*TUJUAN 1:*
Tulis ulang tanpa perubahan baris-baris dalam catatan, mulai dari baris yang memuat "GIOTTO KIDS PARTY GIFT BOX 12X" sampai dengan baris yang memuat "SWAN ΜΠΑΛΟΝΙΑ ΠΟΛΥΧΡ. 24εκ. 20Τ. (383, 1110)", kedua baris itu ikut disalin.

*KUTIPAN TEKS:*
####

Pendapat serupa dengan Sarlito pernah dilontarkan oleh Professor L. Rowell 
Huesmann, dari University of Michigan, yang meneliti pengaruh kekerasan pada 
media televisi terhadap perubahan perilaku. “Efek yang ditimbulkan mungkin 
tidak langung, tapi akan muncul ketika si anak mulai dewasa kelak.” Pendapat 
ini diamini oleh Professor Jonathan Freedman dari University of Toronto Kanada, 
“Ilmu pengetahuan membuktikan, tayangan kekerasan itu ikut membantu melahirkan 
generasi pelaku kekerasan juga.” 

Andrea Martinez di Universitas Ottawa Kanada pernah melakukan review 
komprehensif tentang ilmu kesusastraan untuk Komisi Radio-Televisi dan 
Telekomunikasi Kanada di 1994. Dia menyimpulkan bahwa kurangnya kesepakatan 
bersama tentang efek media menimbulkan tiga area `tidak jelas` atau 
ketidakleluasaan dari penelitian itu sendiri.

Pertama, kekejaman di media sangat sulit untuk di definisikan dan diukur.

####

*TUJUAN 2:*
Terjemahkan kalimat dari teks tentang kekerasan di media ini ke dalam bahasa Inggris: "Pertama, kekejaman di media sangat sulit untuk di definisikan dan diukur."

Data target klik
####

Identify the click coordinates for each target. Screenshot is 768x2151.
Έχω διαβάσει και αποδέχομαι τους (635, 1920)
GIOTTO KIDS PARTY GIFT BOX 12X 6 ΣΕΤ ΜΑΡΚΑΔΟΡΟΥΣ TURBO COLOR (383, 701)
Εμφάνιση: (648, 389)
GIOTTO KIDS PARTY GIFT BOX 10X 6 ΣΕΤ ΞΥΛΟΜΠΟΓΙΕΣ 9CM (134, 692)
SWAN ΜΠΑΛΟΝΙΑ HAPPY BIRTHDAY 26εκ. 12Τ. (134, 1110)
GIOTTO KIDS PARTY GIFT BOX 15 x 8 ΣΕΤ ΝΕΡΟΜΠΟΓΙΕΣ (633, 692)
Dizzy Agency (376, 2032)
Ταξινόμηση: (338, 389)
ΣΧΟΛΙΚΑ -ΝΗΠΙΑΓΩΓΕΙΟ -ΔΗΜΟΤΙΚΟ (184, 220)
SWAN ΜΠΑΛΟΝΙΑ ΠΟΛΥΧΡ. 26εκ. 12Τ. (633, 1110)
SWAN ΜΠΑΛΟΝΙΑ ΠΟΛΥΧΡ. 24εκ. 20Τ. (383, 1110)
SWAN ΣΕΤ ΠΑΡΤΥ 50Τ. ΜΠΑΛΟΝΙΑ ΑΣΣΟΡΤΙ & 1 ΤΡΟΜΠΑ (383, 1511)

####

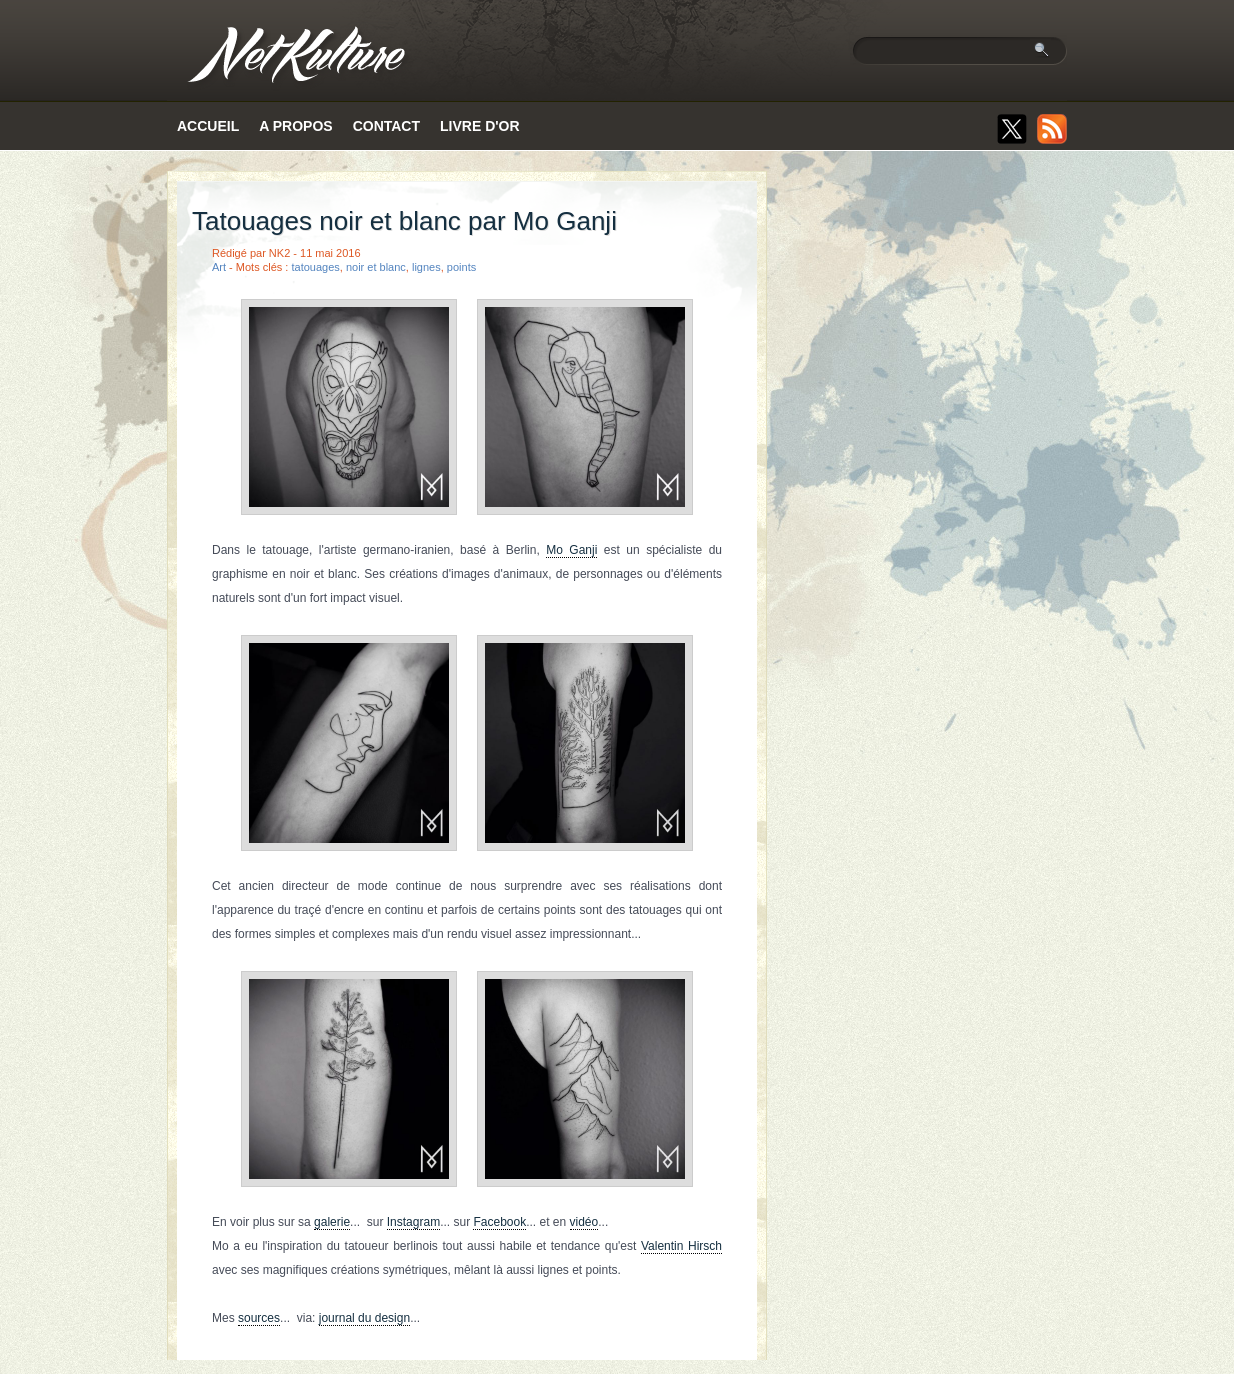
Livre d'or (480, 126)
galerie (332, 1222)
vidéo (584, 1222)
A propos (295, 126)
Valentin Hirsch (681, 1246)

####

*JAWABAN BENAR 1:*
GIOTTO KIDS PARTY GIFT BOX 12X 6 ΣΕΤ ΜΑΡΚΑΔΟΡΟΥΣ TURBO COLOR (383, 701)
Εμφάνιση: (648, 389)
GIOTTO KIDS PARTY GIFT BOX 10X 6 ΣΕΤ ΞΥΛΟΜΠΟΓΙΕΣ 9CM (134, 692)
SWAN ΜΠΑΛΟΝΙΑ HAPPY BIRTHDAY 26εκ. 12Τ. (134, 1110)
GIOTTO KIDS PARTY GIFT BOX 15 x 8 ΣΕΤ ΝΕΡΟΜΠΟΓΙΕΣ (633, 692)
Dizzy Agency (376, 2032)
Ταξινόμηση: (338, 389)
ΣΧΟΛΙΚΑ -ΝΗΠΙΑΓΩΓΕΙΟ -ΔΗΜΟΤΙΚΟ (184, 220)
SWAN ΜΠΑΛΟΝΙΑ ΠΟΛΥΧΡ. 26εκ. 12Τ. (633, 1110)
SWAN ΜΠΑΛΟΝΙΑ ΠΟΛΥΧΡ. 24εκ. 20Τ. (383, 1110)

*JAWABAN BENAR 2:*
First, violence in the media is very difficult to define and measure.